Delaware considering use of body cameras for police
Add Delaware to the list of state and local governments that are considering the use of body cameras for police officers in the wake of civil unrest between law enforcement agencies and the African-American community.
On Friday, Delaware Gov. Jack Markell brought together the state’s leadership from the NAACP to meet with law enforcement leaders to discuss issues between the police and the African-American community along with ways to help ensure the safety of state residents.
The meeting specifically addressed future use of body cameras by law enforcement. The two sides agreed that use of the cameras is inevitable and a positive step, but that some key questions must be resolved before they are deployed to ensure their success, Markell said.
“I thank the leaders of the State NAACP for all of their efforts to advance civil rights in our state,” Markell said in a statement. “We had an important discussion laying out the issues that need to be resolved to responsibly introduce body cameras in our state. Just as importantly, we talked about the need to continue to have an open dialogue about the issues facing our African-American community and to help build trust between their community and our law enforcement.”
The call for police to wear body cameras has grown louder since the police shooting of Michael Brown earlier this year in Ferguson, Missouri. The belief is that if police are wearing body cameras, the officers and those they are interacting with will act in more cautiously knowing their every move is being recorded.
Since that time, President Barack Obama has pledged to donate resources to state and local governments to look into body camera programs, in part, because of a petition that was signed in the days and weeks following Brown’s shooting.
Some large cities have already taken the steps to give them to police officers. Los Angeles just announced last week it would equip all officers in the coming year with cameras while other major cities, such as Washington, D.C., and Seattle, are beginning pilot programs to test the technology.

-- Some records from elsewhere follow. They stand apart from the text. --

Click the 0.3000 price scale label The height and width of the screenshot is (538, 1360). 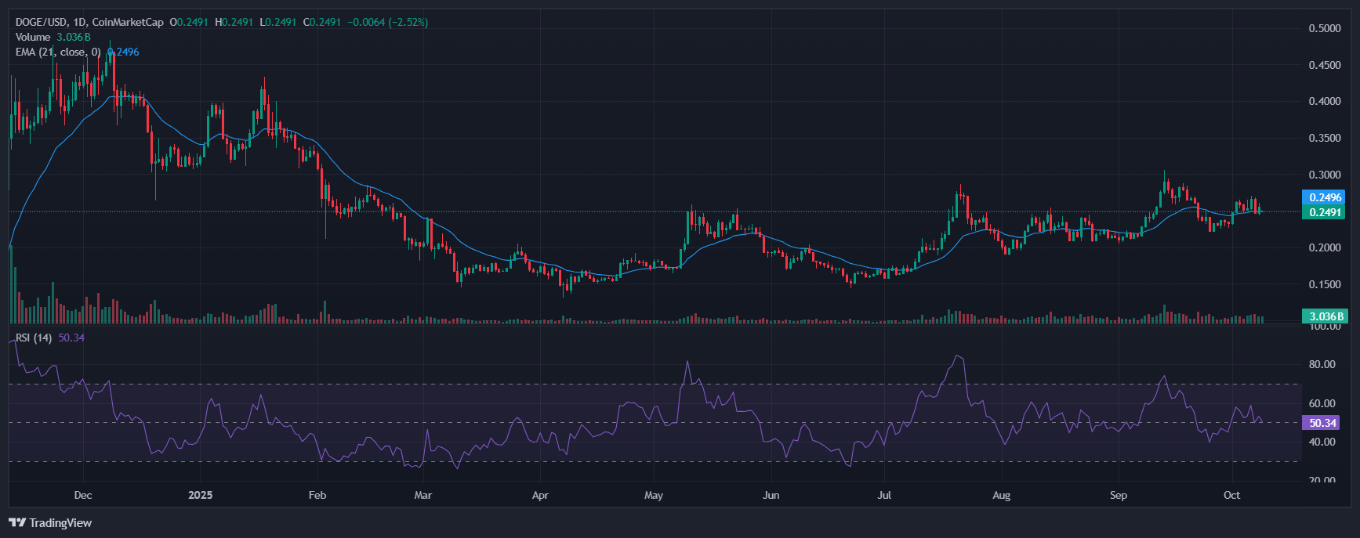point(1324,175)
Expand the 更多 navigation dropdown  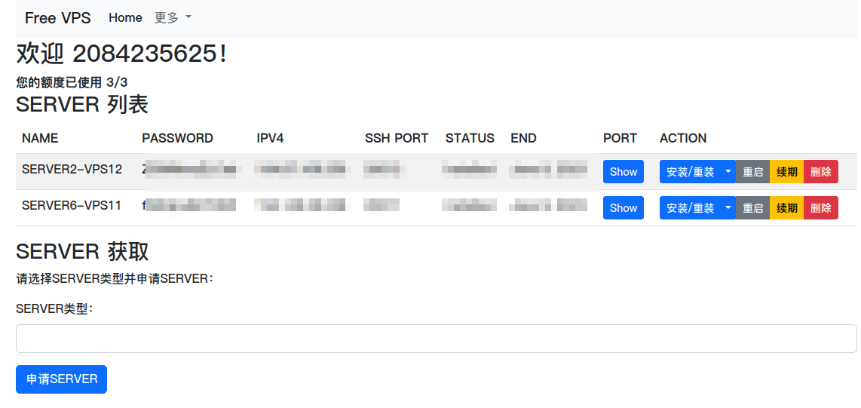click(x=173, y=18)
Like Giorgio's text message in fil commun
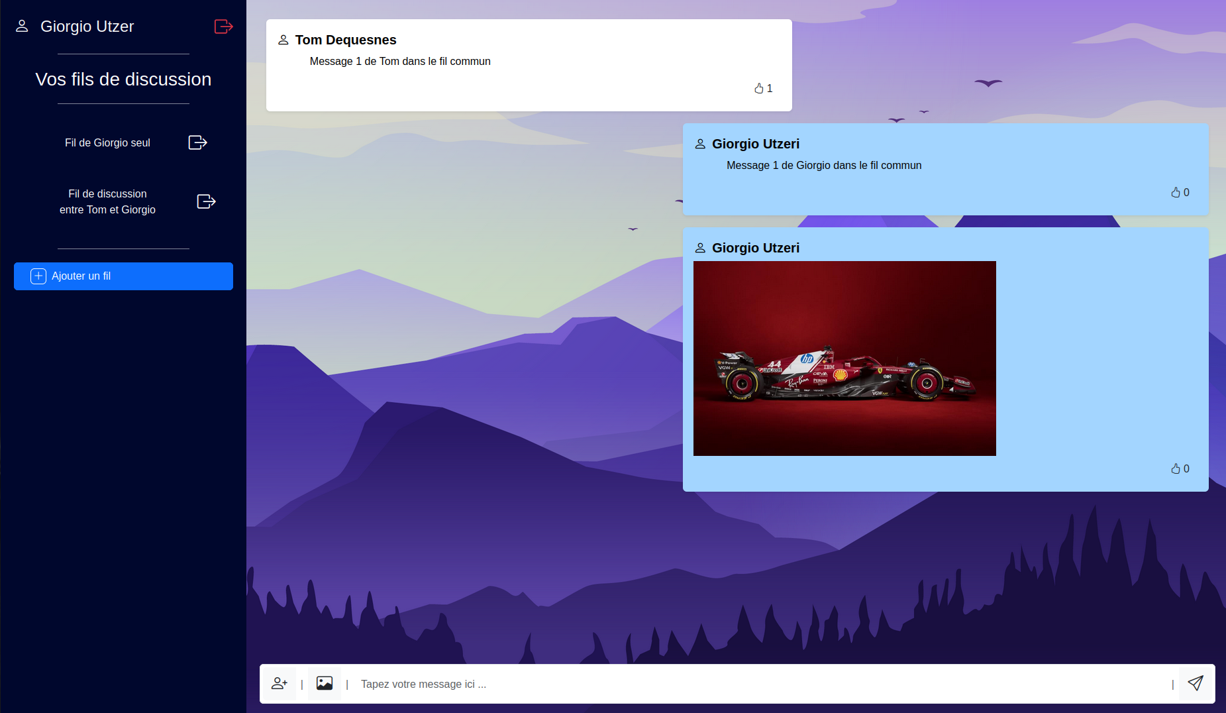The image size is (1226, 713). pos(1176,192)
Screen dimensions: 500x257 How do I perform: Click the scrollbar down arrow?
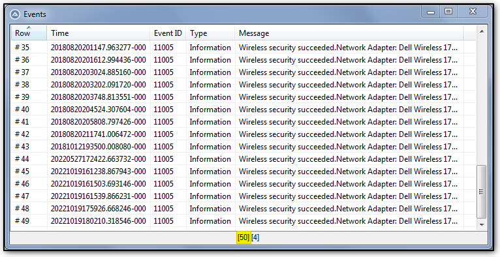[482, 225]
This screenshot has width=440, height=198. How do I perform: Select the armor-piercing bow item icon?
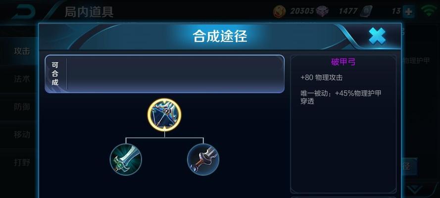pos(164,115)
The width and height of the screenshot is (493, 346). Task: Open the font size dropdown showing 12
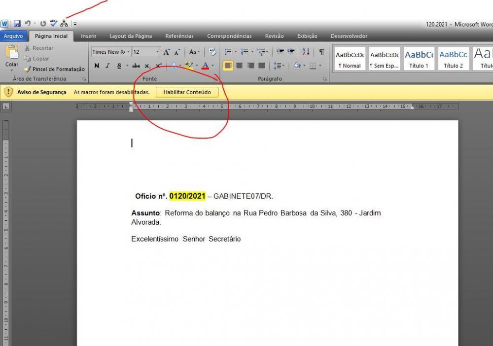point(158,52)
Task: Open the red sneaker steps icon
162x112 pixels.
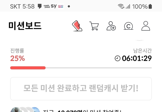Action: [77, 26]
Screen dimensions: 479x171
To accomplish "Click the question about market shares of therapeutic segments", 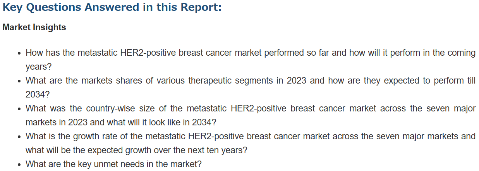I will [x=251, y=87].
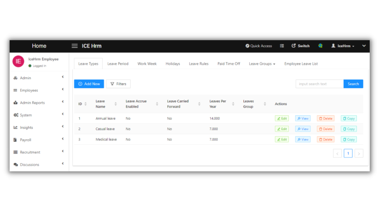Click the globe language icon

pyautogui.click(x=320, y=46)
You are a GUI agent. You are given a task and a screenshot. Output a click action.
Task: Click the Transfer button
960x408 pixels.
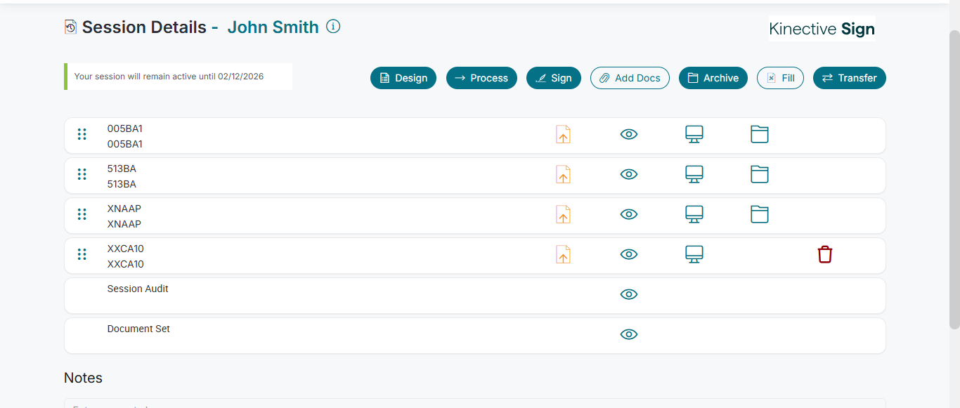coord(849,78)
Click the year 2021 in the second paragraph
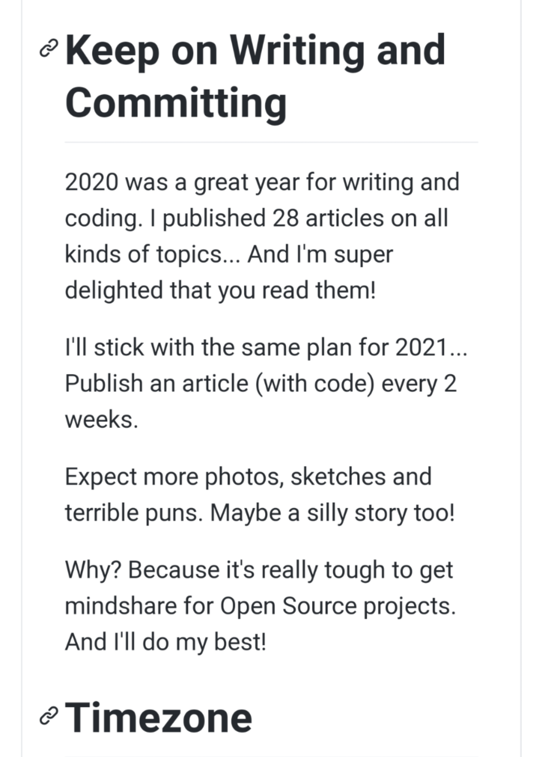The image size is (533, 757). 420,347
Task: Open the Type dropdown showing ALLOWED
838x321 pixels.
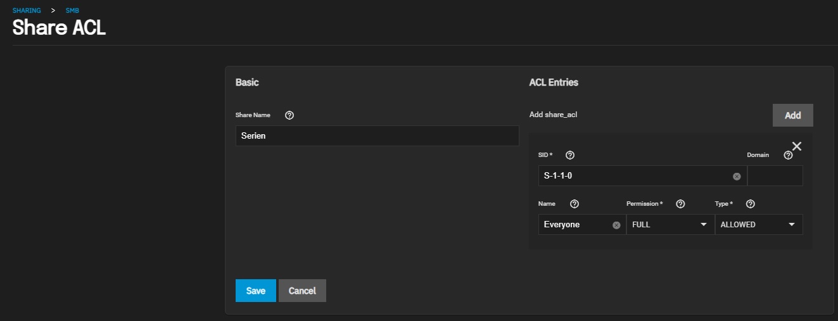Action: click(x=759, y=224)
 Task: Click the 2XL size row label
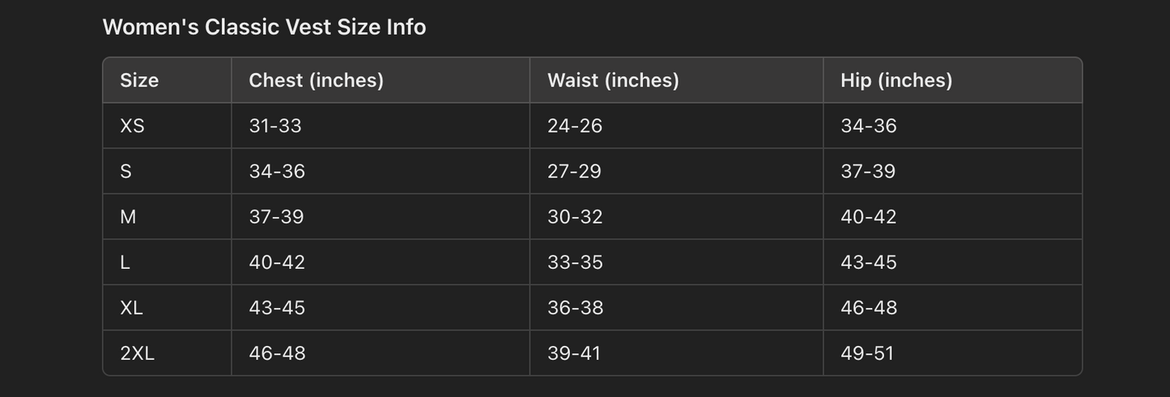[137, 352]
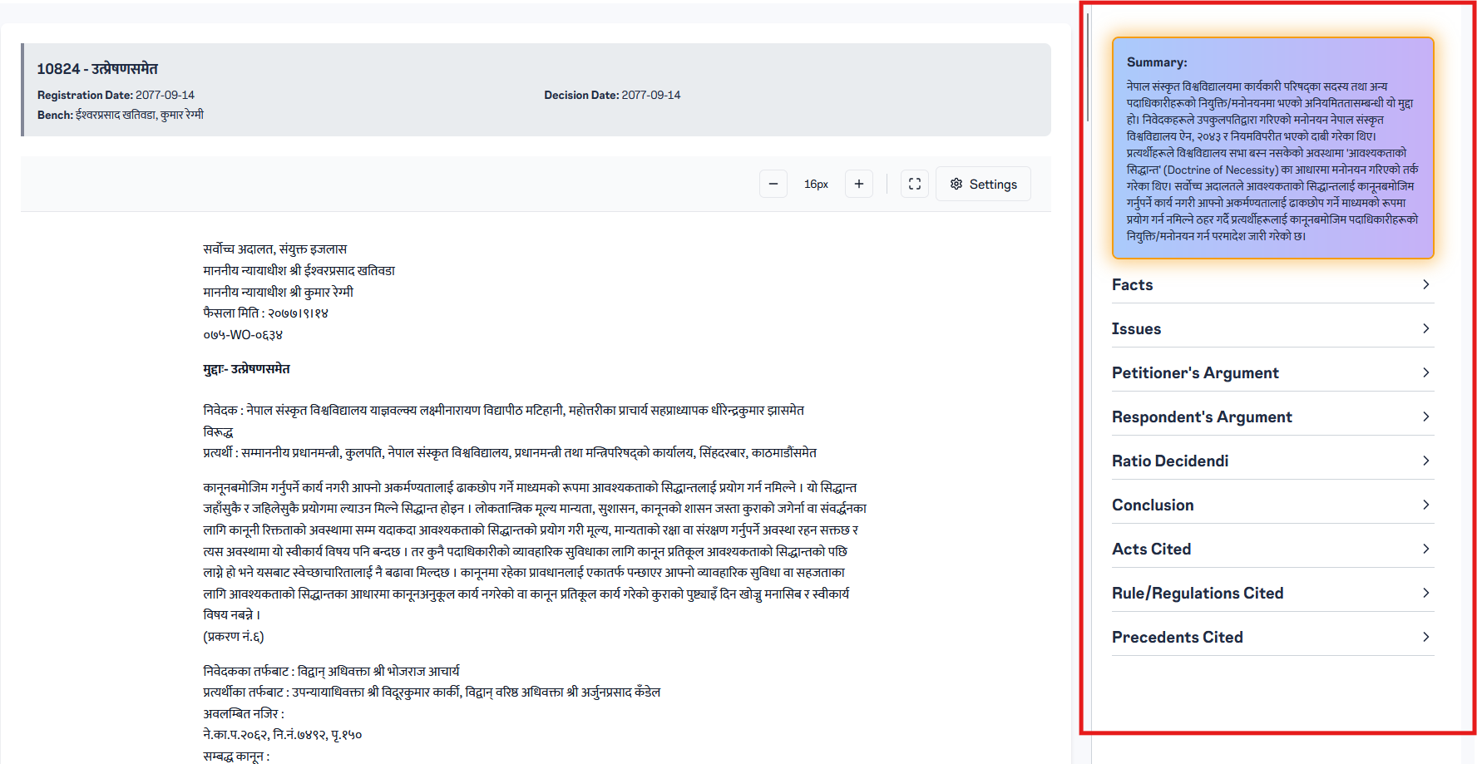Click the sidebar vertical scrollbar
The height and width of the screenshot is (764, 1477).
[1087, 67]
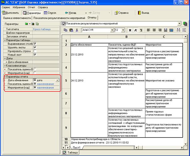Select the Лист1 sheet tab
The height and width of the screenshot is (156, 190).
click(76, 148)
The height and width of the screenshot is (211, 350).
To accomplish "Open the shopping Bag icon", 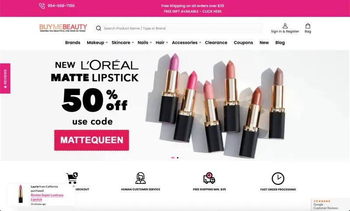I will [x=308, y=26].
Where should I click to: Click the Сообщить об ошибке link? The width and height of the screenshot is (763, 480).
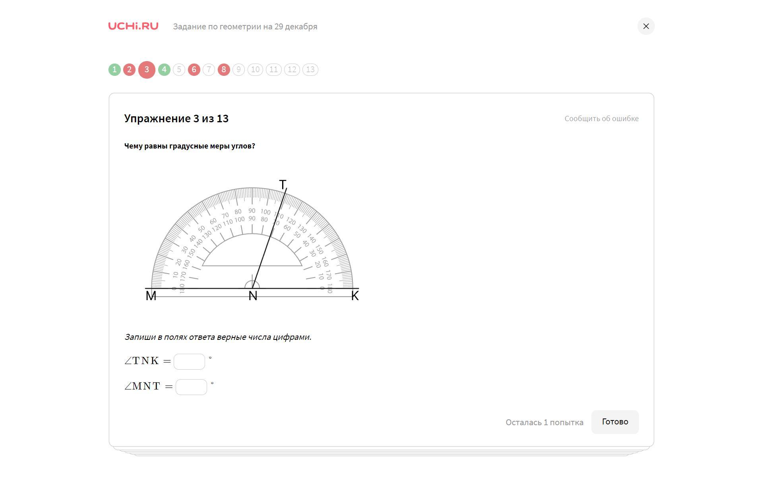601,119
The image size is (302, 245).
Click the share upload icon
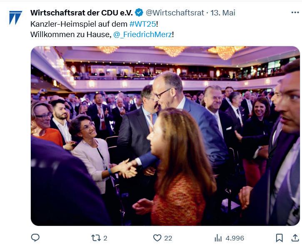pyautogui.click(x=295, y=238)
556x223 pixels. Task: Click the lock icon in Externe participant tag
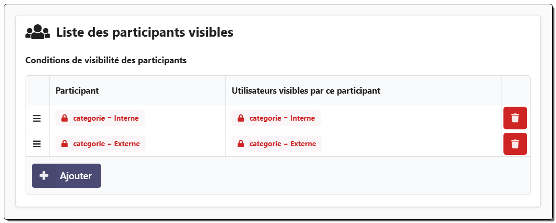[x=65, y=144]
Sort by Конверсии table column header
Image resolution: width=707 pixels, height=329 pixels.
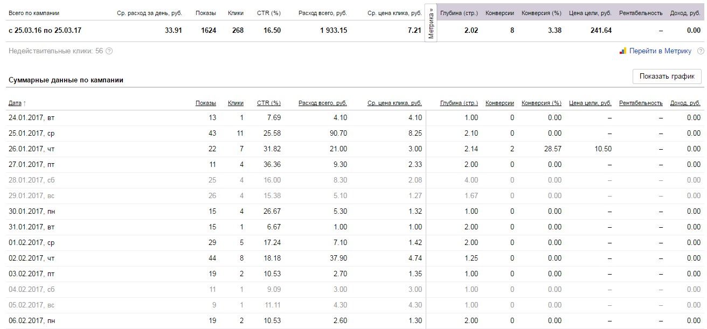500,103
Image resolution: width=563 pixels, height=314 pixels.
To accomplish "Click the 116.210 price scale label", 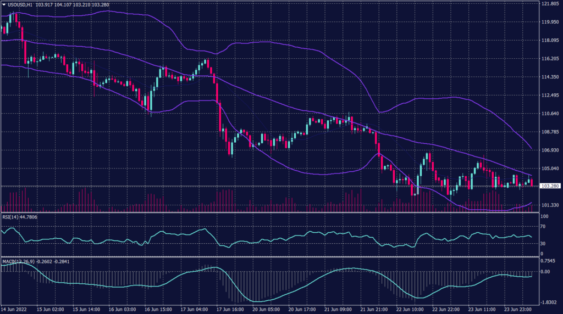I will pyautogui.click(x=549, y=59).
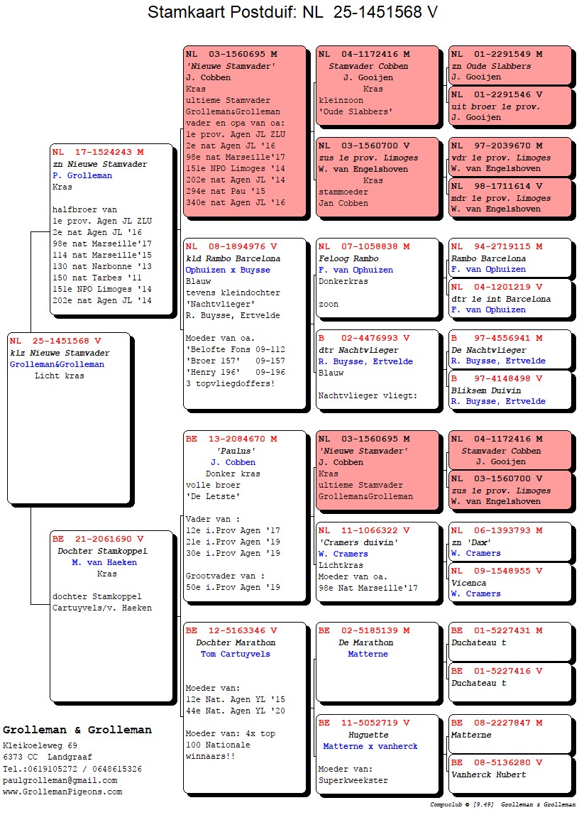Click the Tom Cartuyvels breeder link

(x=235, y=654)
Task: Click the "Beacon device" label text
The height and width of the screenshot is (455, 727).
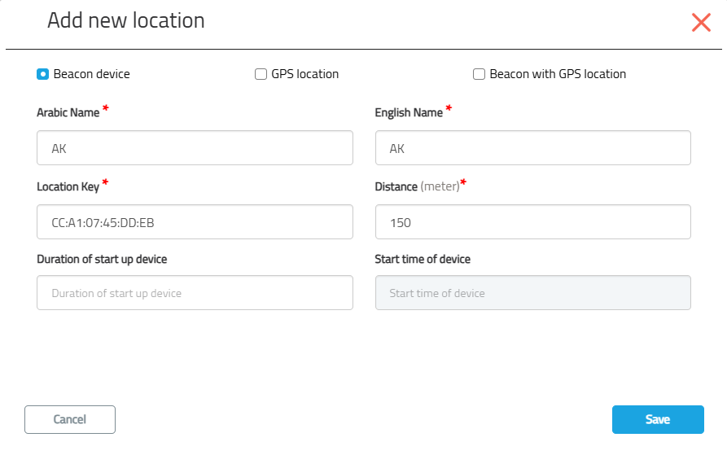Action: (92, 74)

There are a number of issues, though, that surround the use of body cameras. The first set revolves around civil liberties and setting clear guidelines for when and how the cameras could be used. Privacy groups, for the most part, support the use of cameras, but only once a dialogue with community leaders has taken place to establish distinctive procedures that protect citizen privacy.
Also, with police officers constantly collecting video content, municipalities will need to find cost-affordable ways to store, tag and protect all of the information that is being brought in.
Delaware mentioned these issues as something it is working through in the coming months as it further explores bringing in cameras.
“We know the use of body cameras is inevitable and we view these cameras as a positive step that can help protect the rights of citizens and the police,” said Lewis Schiliro, secretary of the state Department of Safety and Homeland Security. “We will need to address privacy, procedural, and technical issues and look forward to continuing to work with NAACP and other organizations to get our policies right around these cameras.”